Jim Poulos immerses himself in the language of the story, his body expressing every emotion and motivation with energetic, purposeful movement. Even when deep in thought or lost in madness, his actions are certain, his intentions clearly defined. Poulos easily handles the language and nuances of the script, and conveys much with a pointed gesture or lift of an eyebrow. His Hamlet is bristling in his quietest moments and his rages often contain witty observations and knowing glances.

Ophelia gets the opportunity to really come to life during her mad scenes and Kim Wong makes the most of these memorable moments. Though I wish she were directed to show more personality and force of will from her first entrance, she moves from obedience to seeming reverie to madness with increasing intensity and a lack of self-awareness that captivates. Robynn Rodriguez is a malleable Gertrude, a woman who seems to lack any voice or agency of her own. She is evocative and genuine in moments when she can reveal her emotion but seems otherwise trapped, more like a pawn than a queen.

Michael James Reed is imposing as Claudio, self-assured but wary with greed and power. He proclaims his every utterance as if tone of voice alone is enough to secure his tenuous grasp on the crown. Christopher Gerson is earnest and pragmatic as Horatio, a more understated approach that keeps the focus on the story at hand. Ross Cowan and Stephen Hu, as Rosencrantz and Guildenstern, and Carl Howell, as Laertes follow suit, while Larry Paulsen, as Polonius, is all pomp and circumstance, comically long-winded with a touch of neighborhood gossip. The capable supporting ensemble includes local actors Jerry Vogel, Ben Nordstrom, and Cassandra Lopez as well as a host of less familiar, but no less engaging names.

Mounting a full-length production of Hamlet is a significant undertaking, even for a theater with the resources and experience of The Rep. Director Paul Mason Barnes and scenic designer Michael Ganio work well together, filling the mostly bare, multi-level stage with chases, movement, and a gallery of courtiers observing key scenes that are smartly countered by small, intimate moments in tight focus. The effect is particularly dramatic when complemented by a single, statuesque column and Lonnie Rafael Alcaraz's stunning lighting. Attention is shifted and mood is altered effectively, while Dorothy Marshall Englis' costumes ruffle and furl and snap into place with appropriate drama. Every detail feels designed to emphasize the sound of Hamlet and it works to glorious effect, the show is an absolute treat for the ears.

The articulation and interpretation of Hamlet is strikingly crisp and contextually motivated. Each actor conveys clear understanding of each word's meaning and potential consequences, and the sense of courtly manners is present even in the graveyard. What seems to suffer (during several scenes) is the interplay and contextual relationships between the actors. The story ties together and every piece is well delivered, but it often feels as if each actor is speaking in a bubble that prevents them from knowing others are in the room. Hamlet and Ophelia break through, as does Laertes; and Gertrude embracing her son, cradling and soothing him, is effectively touching, but I would like to see even more character-to-character connection throughout the production.

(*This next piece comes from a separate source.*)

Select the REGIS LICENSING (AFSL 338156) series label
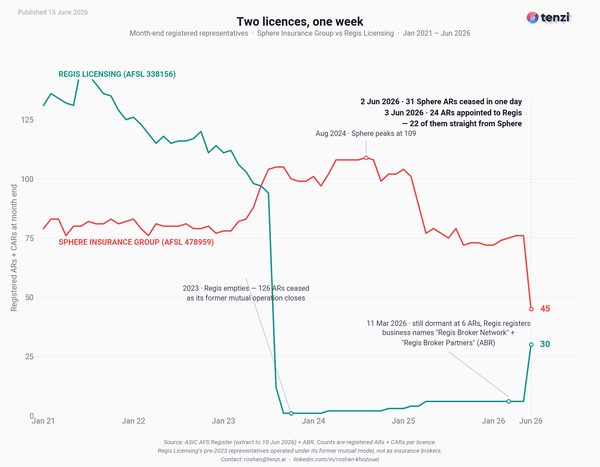(117, 74)
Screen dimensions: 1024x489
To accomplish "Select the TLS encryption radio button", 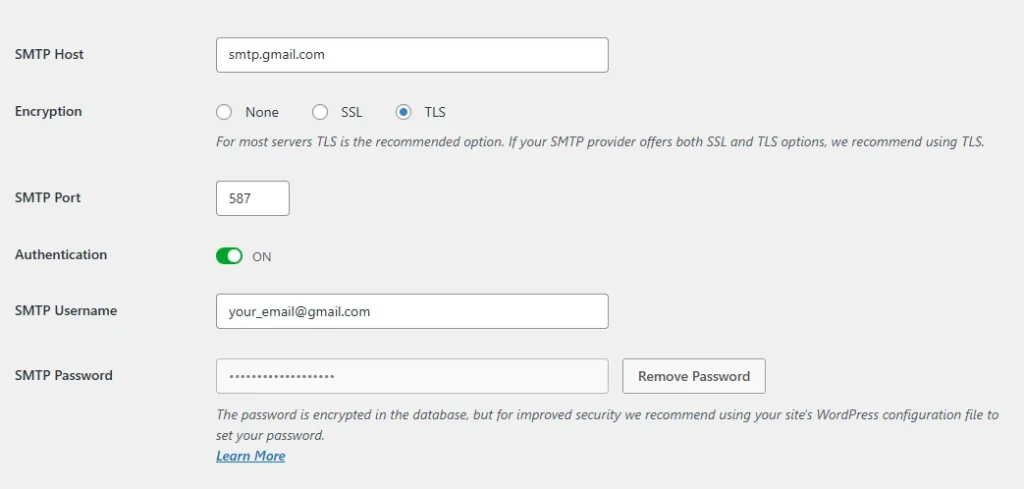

Barnes clearly understands the show as both literature and drama, and it's evident that a lot of thought was paid to interpretation and meaning during the rehearsal process. The approach ensures that the production is lively and fast-paced without sacrificing any elements of storytelling. While I long for more connection between them, the actors are fully committed and emotionally invested in their stories. The Rep's stirring production of Hamlet, running through November 5, is a thoroughly engrossing dive into the language of Shakespeare with active, beautifully crafted scenes that are likely to have your heart racing.